それは理論的には、かつてケインズが「美人投票」の例で語り、ルネ・ジラールが「欲望の三角形」という言葉で語り、社会システム論が「二重の偶有性」と命名した現象である。かりにそれらの言葉を知らなくても、フェイスブックの「いいね!」機能を思い浮かべれば、その本質はたやすく理解することができる。ひとは、気に入った投稿を素朴に「いいね!」するわけではない。むしろ「いいね!」をつけると他人からの評価が上がるものに対してこそ、積極的に「いいね!」をつけていく。そのため、ネットワーク全体で見ると、政治のような、ひとにより賛否が分かれる厄介な話題は避けられ、猫画像や料理画像のような「無害」なコンテンツにどんどん「いいね!」が集まっていくことになる。ぼくたちはいま、「他人の欲望を欲望する」(他人のいいね!にいいね!する)メカニズムが、かつてなく猛威を振るう世界に生きているのである。

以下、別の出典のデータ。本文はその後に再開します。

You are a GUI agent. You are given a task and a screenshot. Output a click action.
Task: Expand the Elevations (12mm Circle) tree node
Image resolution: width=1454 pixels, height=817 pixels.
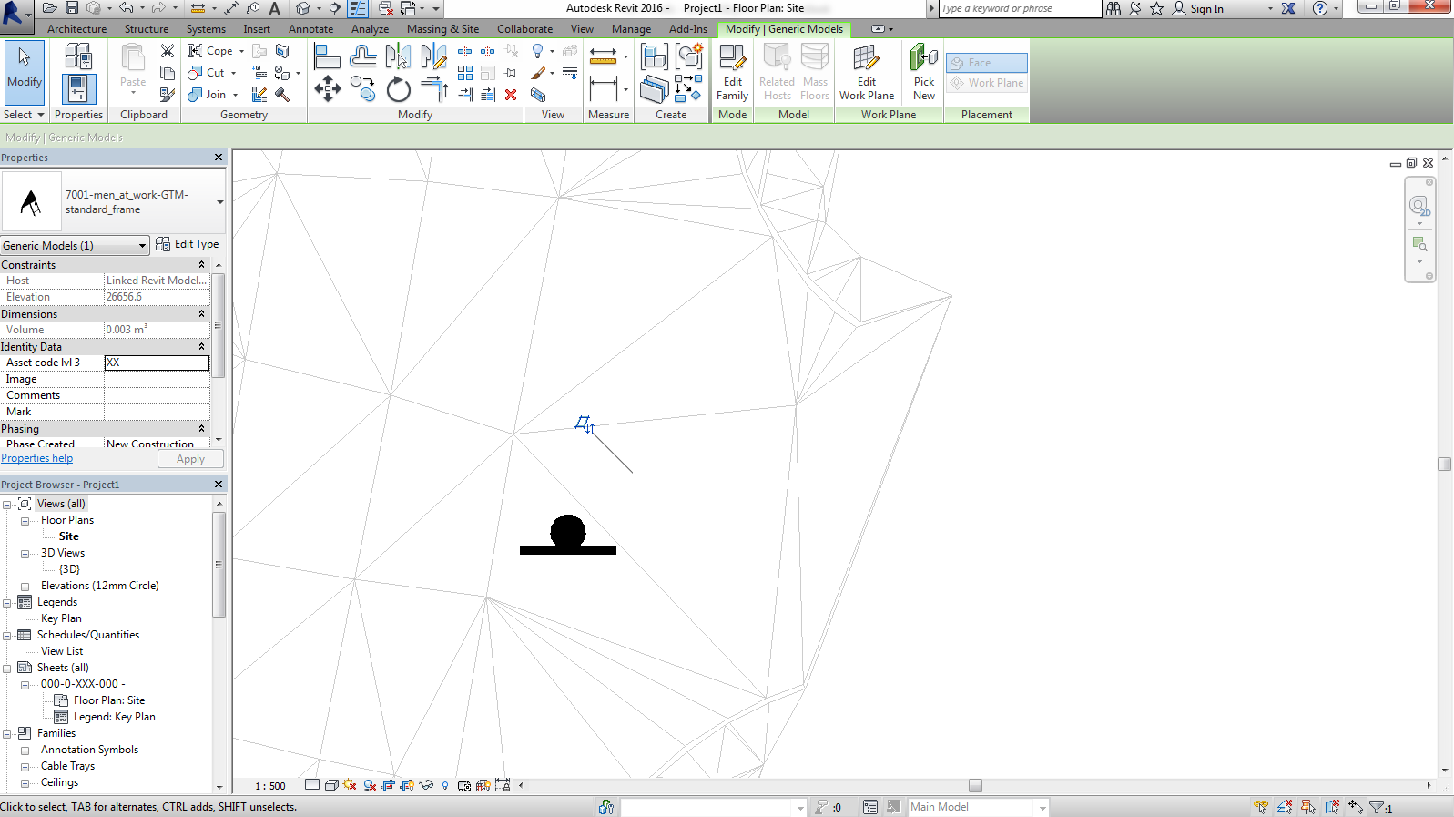(25, 587)
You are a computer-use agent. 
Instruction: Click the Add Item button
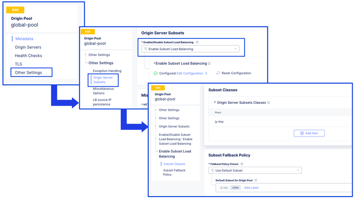click(x=309, y=133)
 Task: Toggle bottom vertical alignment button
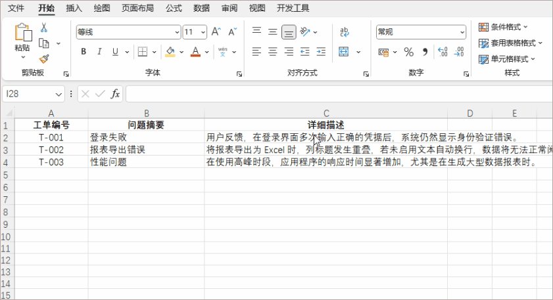tap(288, 32)
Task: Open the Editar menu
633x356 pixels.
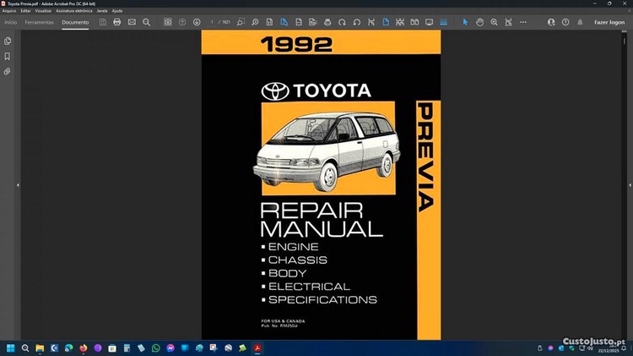Action: pyautogui.click(x=26, y=11)
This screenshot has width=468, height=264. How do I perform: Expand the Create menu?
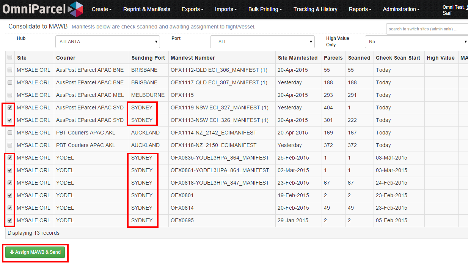[101, 9]
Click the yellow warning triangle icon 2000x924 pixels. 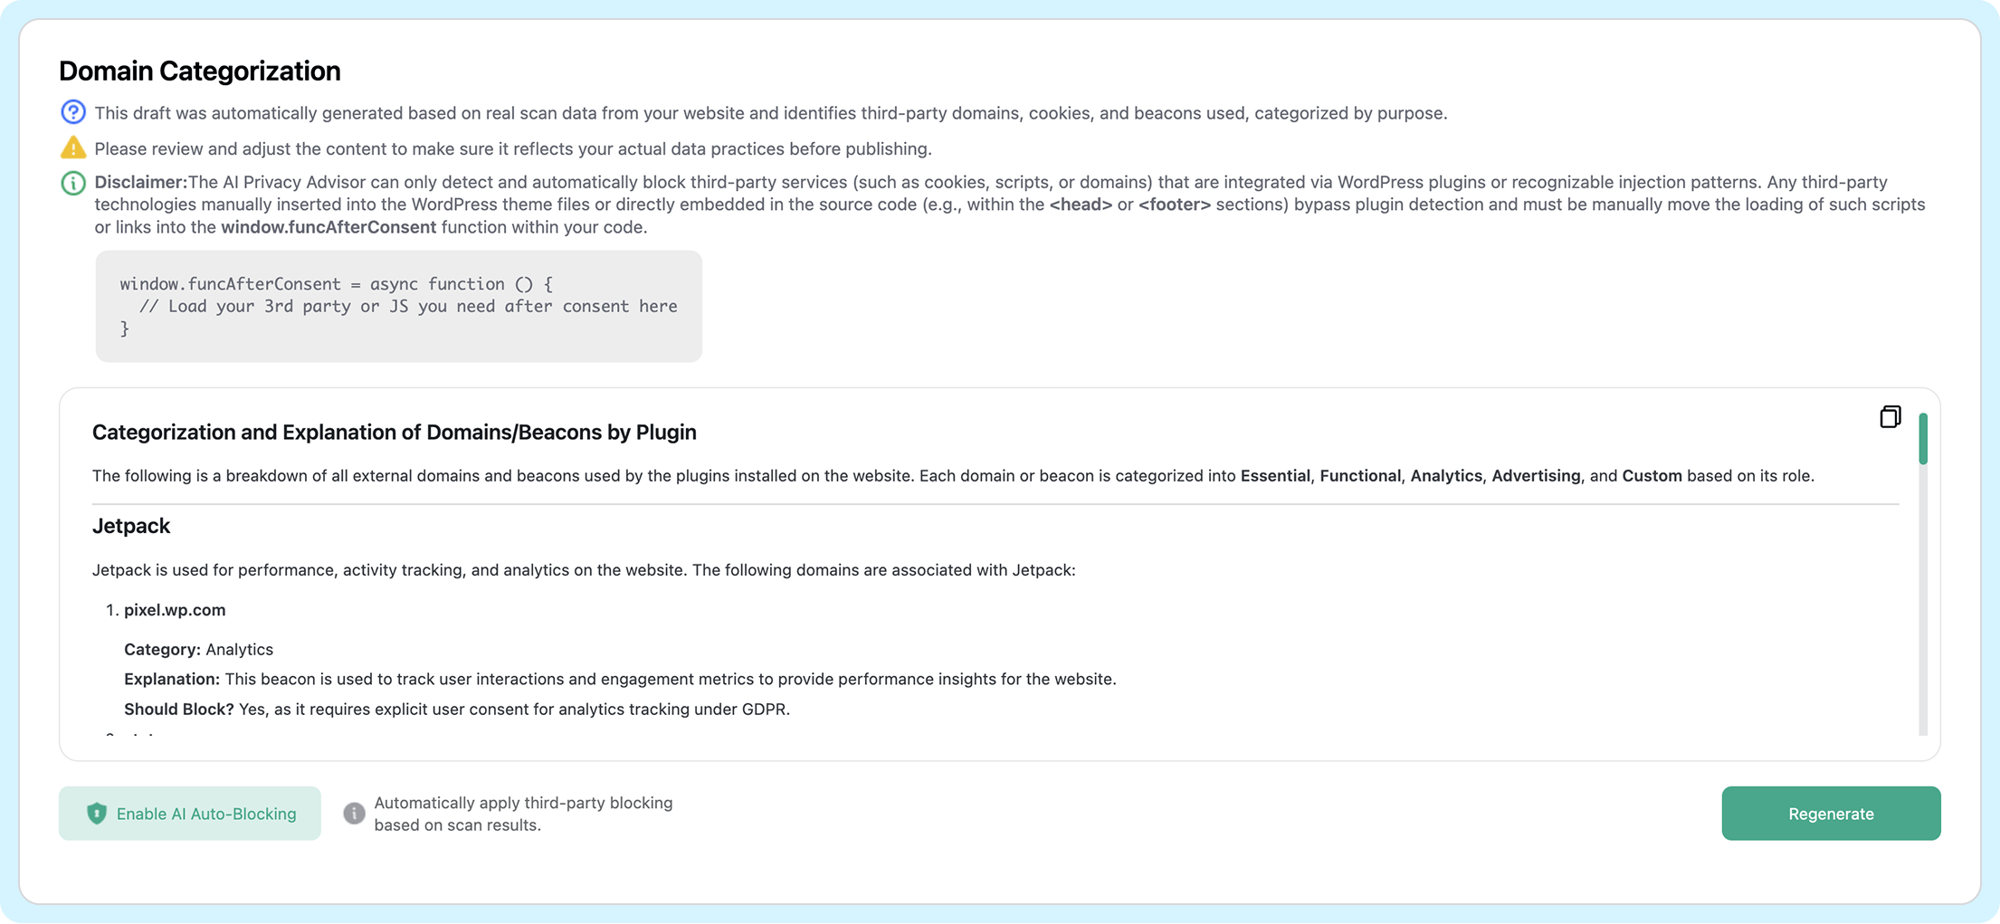click(73, 147)
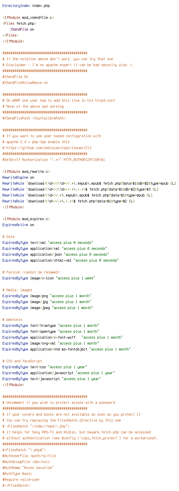This screenshot has height=491, width=179.
Task: Click the application/x-font-woff expires line
Action: pos(63,337)
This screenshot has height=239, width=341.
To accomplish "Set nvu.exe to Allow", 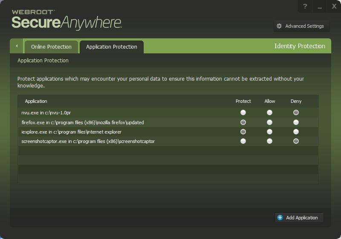I will 270,113.
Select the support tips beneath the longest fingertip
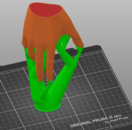Viewport: 132px width, 130px height. 41,82
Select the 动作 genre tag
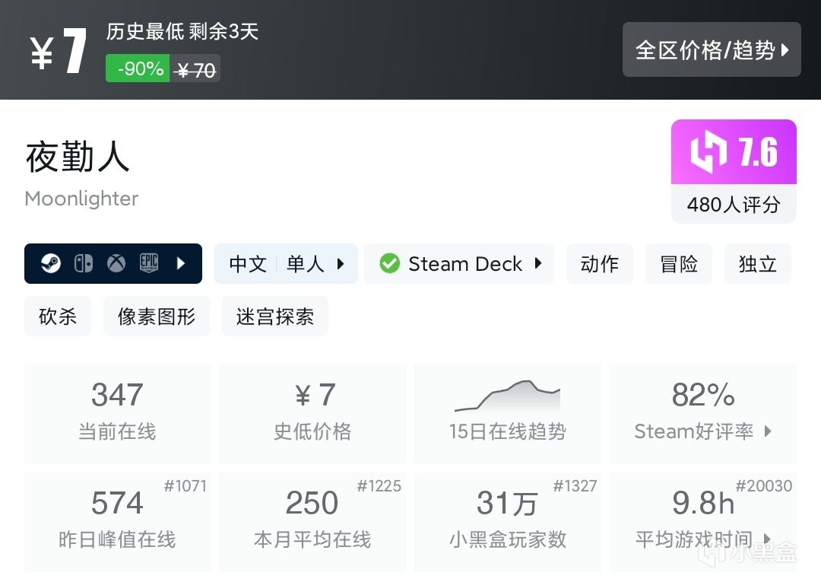 pos(600,264)
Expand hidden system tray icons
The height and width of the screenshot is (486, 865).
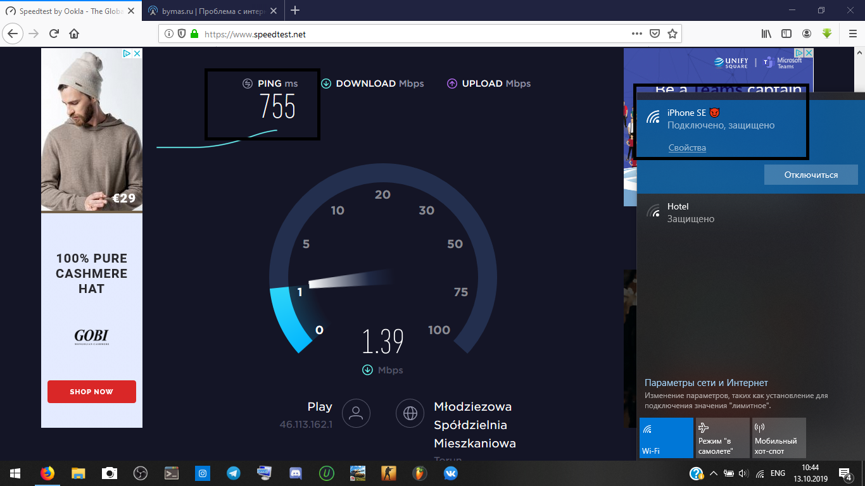713,473

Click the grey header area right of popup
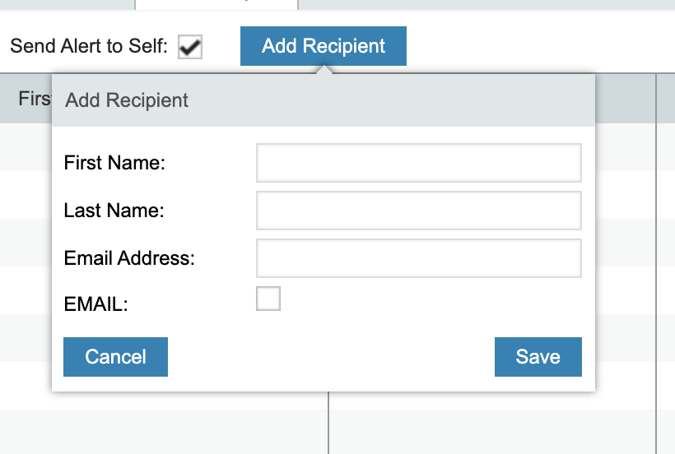(x=626, y=99)
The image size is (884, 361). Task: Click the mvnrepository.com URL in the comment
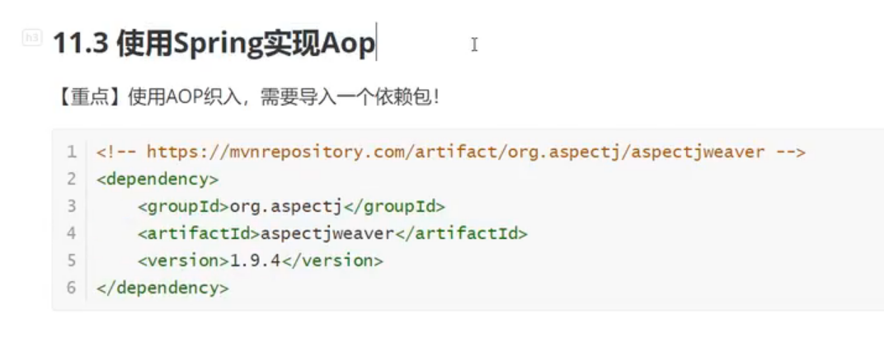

「「いいね!」をつけると他人から評価が上がるものに対してこそ、積極的に「いいね!」をつけていく。」というのに、非常に共感するものがありました。

「他人の欲望を欲望すること」は、本来人間が備えているものであり、昔からその性質は変わらないものだと思います。

現代は、インターネットで世界中の人々とリアルタイムでつながることができ、他人の欲望が可視化され、フェイスブックやツイッターなどのSNSには、毎日他人の「いいね!」があふれます。

そうするとどうしても、他人の「いいね!」に敏感になり、良くも悪くも常に他者から影響を受けるのでしょう。

他人の欲望にとらわれすぎると、自分自身を見失いかねません。「他人の欲望との付き合い方」を一人ひとりがちゃんと考えないといけないのかもしれません。